Take the listing below and output it again exactly.

● ● ●

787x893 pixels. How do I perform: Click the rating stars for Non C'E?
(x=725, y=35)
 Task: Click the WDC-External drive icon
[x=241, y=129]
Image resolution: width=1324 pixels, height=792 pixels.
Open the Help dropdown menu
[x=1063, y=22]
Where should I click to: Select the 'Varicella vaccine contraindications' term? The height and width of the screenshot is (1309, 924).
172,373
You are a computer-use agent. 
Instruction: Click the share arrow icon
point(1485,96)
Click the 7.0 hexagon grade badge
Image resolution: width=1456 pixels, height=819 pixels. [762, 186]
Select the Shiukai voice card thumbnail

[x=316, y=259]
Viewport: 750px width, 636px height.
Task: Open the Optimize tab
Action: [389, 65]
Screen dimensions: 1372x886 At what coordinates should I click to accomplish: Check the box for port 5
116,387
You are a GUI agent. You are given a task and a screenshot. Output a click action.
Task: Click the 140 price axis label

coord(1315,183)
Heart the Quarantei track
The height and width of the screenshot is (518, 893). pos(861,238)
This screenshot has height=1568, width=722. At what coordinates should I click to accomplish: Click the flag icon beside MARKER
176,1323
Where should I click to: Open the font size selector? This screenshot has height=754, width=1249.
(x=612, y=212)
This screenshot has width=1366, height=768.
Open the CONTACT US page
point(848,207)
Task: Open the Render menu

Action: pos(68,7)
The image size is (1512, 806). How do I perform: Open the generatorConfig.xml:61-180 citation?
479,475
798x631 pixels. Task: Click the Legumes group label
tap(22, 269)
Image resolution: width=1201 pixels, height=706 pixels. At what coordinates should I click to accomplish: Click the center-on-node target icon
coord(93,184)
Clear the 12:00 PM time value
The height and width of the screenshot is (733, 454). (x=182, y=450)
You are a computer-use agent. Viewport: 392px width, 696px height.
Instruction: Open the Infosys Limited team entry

● ● ●

# Result of this exercise
787x893 pixels. How do I perform: Click the rating stars for Non C'E?
(x=725, y=35)
 Task: Click the WDC-External drive icon
[x=241, y=129]
Image resolution: width=1324 pixels, height=792 pixels.
Open the Help dropdown menu
[x=1063, y=22]
Where should I click to: Select the 'Varicella vaccine contraindications' term? The height and width of the screenshot is (1309, 924).
172,373
You are a computer-use agent. 
Instruction: Click the share arrow icon
point(1485,96)
Click the 7.0 hexagon grade badge
Image resolution: width=1456 pixels, height=819 pixels. [762, 186]
Select the Shiukai voice card thumbnail

[x=316, y=259]
Viewport: 750px width, 636px height.
Task: Open the Optimize tab
Action: [389, 65]
Screen dimensions: 1372x886 At what coordinates should I click to accomplish: Check the box for port 5
116,387
You are a GUI agent. You are given a task and a screenshot. Output a click action.
Task: Click the 140 price axis label

coord(1315,183)
Heart the Quarantei track
The height and width of the screenshot is (518, 893). pos(861,238)
This screenshot has height=1568, width=722. At what coordinates should I click to accomplish: Click the flag icon beside MARKER
176,1323
Where should I click to: Open the font size selector? This screenshot has height=754, width=1249.
(x=612, y=212)
This screenshot has width=1366, height=768.
Open the CONTACT US page
point(848,207)
Task: Open the Render menu

Action: pos(68,7)
The image size is (1512, 806). How do I perform: Open the generatorConfig.xml:61-180 citation?
479,475
798x631 pixels. Task: Click the Legumes group label
tap(22, 269)
Image resolution: width=1201 pixels, height=706 pixels. At what coordinates should I click to accomplish: Click the center-on-node target icon
coord(93,184)
Clear the 12:00 PM time value
The height and width of the screenshot is (733, 454). (x=182, y=450)
You are a computer-use agent. Viewport: 392px width, 696px height.
Instruction: Open the Infosys Limited team entry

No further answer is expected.